L’adjuvant paclitaxel est couramment prescrit aux femmes atteintes d’un cancer du sein à haut risque au stade précoce dans le cadre d’un régime ACT (anthracycline, cyclophosphamide et taxane), a déclaré un expert non impliqué dans l’étude.

Environ 50% de tous les cancers du sein précoces non-HER2 positifs nécessitent une chimiothérapie adjuvante, a déclaré la porte-parole de l’ASCO, Sylvia Adams, MD, de la New York University School of Medicine à New York, à qui Medscape Medical News a demandé des commentaires.

« Aux États-Unis, peut-être 70% à 80% de ces femmes recevront ACT pour leur maladie », a-t-elle déclaré.

La présente étude est basée sur l’étude SWOG S0221 de la LOI multigroupe. Dans l’essai, les femmes atteintes d’un cancer du sein opérable nodal positif ou à haut risque nodal négatif ont d’abord reçu un traitement avec 1 des 3 schémas thérapeutiques différents de doxorubicine plus cyclophosphamide; elles ont ensuite été randomisées pour 1 des 2 schémas thérapeutiques de paclitaxel (hebdomadaires ou bihebdomadaires) pendant 12 semaines. Les résultats du traitement par la doxorubicine et le cyclophosphamide ont été rapportés à l’ASCO en 2011.

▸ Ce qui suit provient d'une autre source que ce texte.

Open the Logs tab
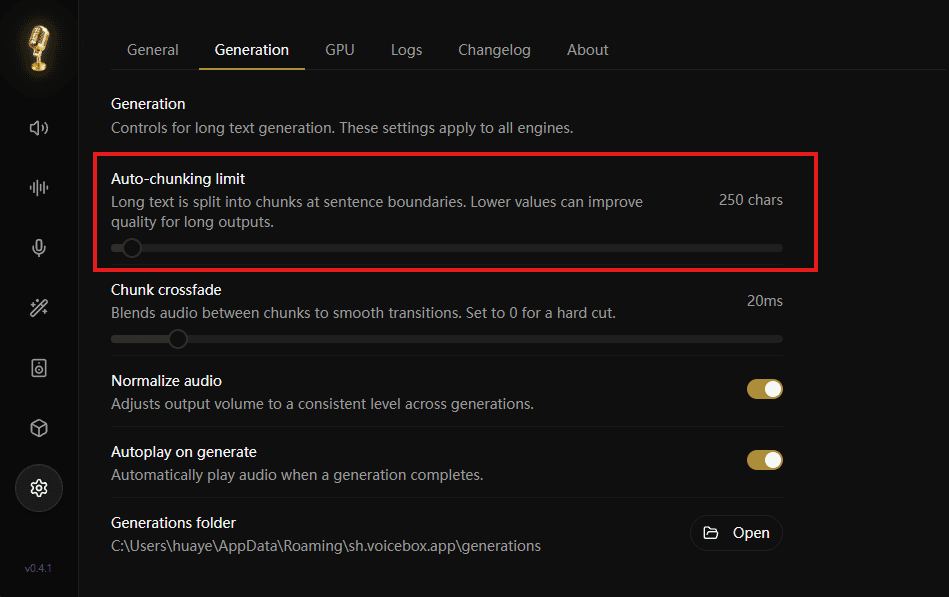This screenshot has height=597, width=949. pyautogui.click(x=406, y=50)
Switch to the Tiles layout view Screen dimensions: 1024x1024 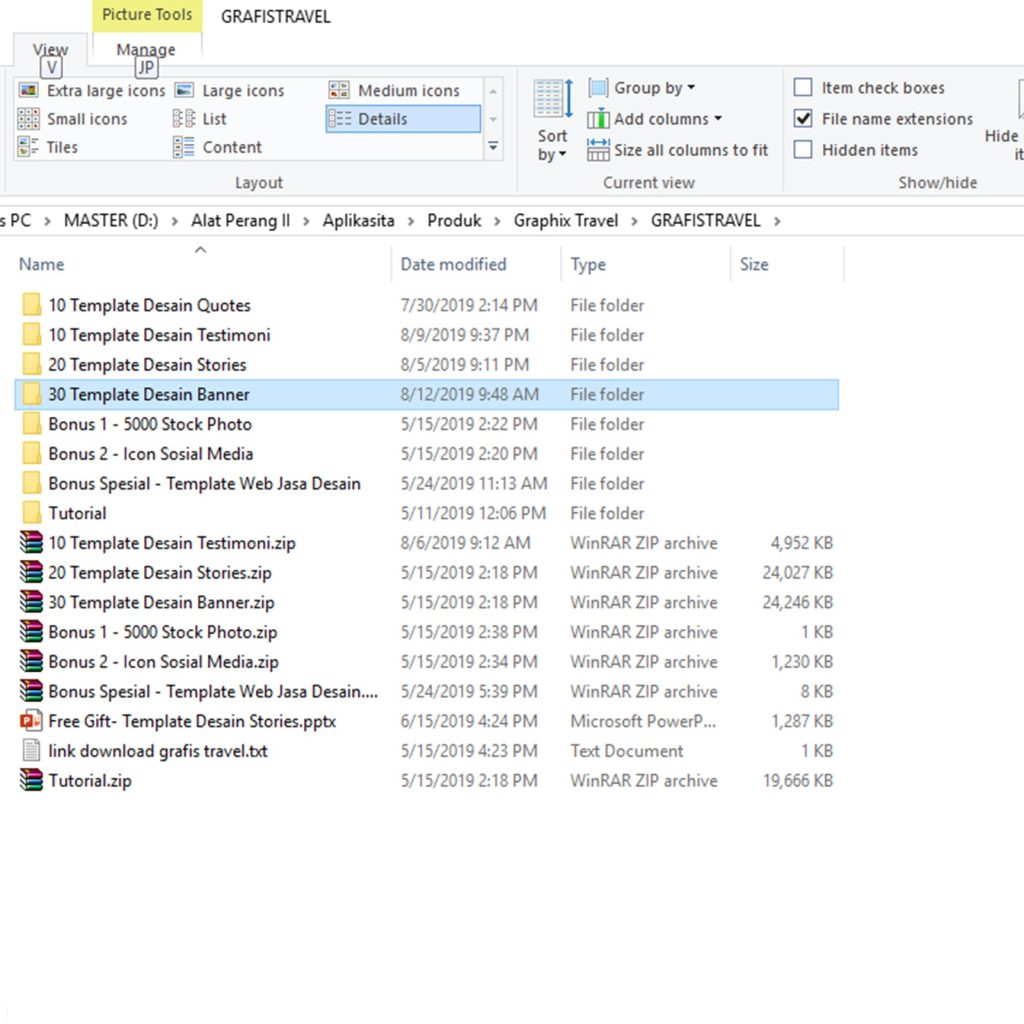(48, 147)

Les deux approches du paclitaxel sont largement utilisées dans la pratique de l’oncologie, mais n’ont pas été comparées dans un essai clinique, selon les documents de presse de la réunion.

Le calendrier bihebdomadaire Est généralement de 4 cycles

De décembre 2003 à novembre 2010, les 2716 patients ont été randomisés en paclitaxel 80 mg /m2 par semaine pendant 12 semaines ou en paclitaxel 175 mg / m2 toutes les 2 semaines pendant 12 semaines (6 fois au total).

Les effets indésirables différaient dans les 2 groupes, au-delà des événements neurologiques susmentionnés et des douleurs musculo-squelettiques.

Le régime bihebdomadaire a été associé à plus de réactions allergiques que le régime hebdomadaire (1,4 % vs 0,6 %).

La fréquence de toxicité neurologique, qui était plus fréquente avec le régime bihebdomadaire, aurait pu être plus faible si les patients n’avaient reçu que 4 cycles (comme c’est la pratique actuelle), plutôt que 6. Cependant, comme l’a expliqué le Dr Budd, les 6 cycles du schéma bihebdomadaire ont été choisis de sorte que les patients des deux groupes soient sous traitement pendant 12 semaines.

Le régime hebdomadaire était significativement associé à une faible numération globulaire, par rapport au régime bihebdomadaire. Mais le Dr. Budd a déclaré que les différences pourraient être liées au fait que les patients hebdomadaires avaient des tests sanguins plus fréquents et qu’aucun n’avait reçu de facteurs de croissance sanguine.

Un suivi plus long des patients inscrits à cette étude est prévu. Les études futures exploreront les facteurs génétiques qui prédisent la probabilité d’effets indésirables toxiques chez les patients traités par le paclitaxel, rapportent les chercheurs.

L’étude a été soutenue par l’Institut national du cancer et Amgen. Le Dr Budd rapporte avoir agi à titre de consultant ou de conseiller pour Amgen. Certains de ses coauteurs rapportent également des relations avec l’entreprise.

2013 Réunion annuelle de la Société Américaine d’Oncologie clinique: Résumé CRA1008. Présenté le 3 juin 2013.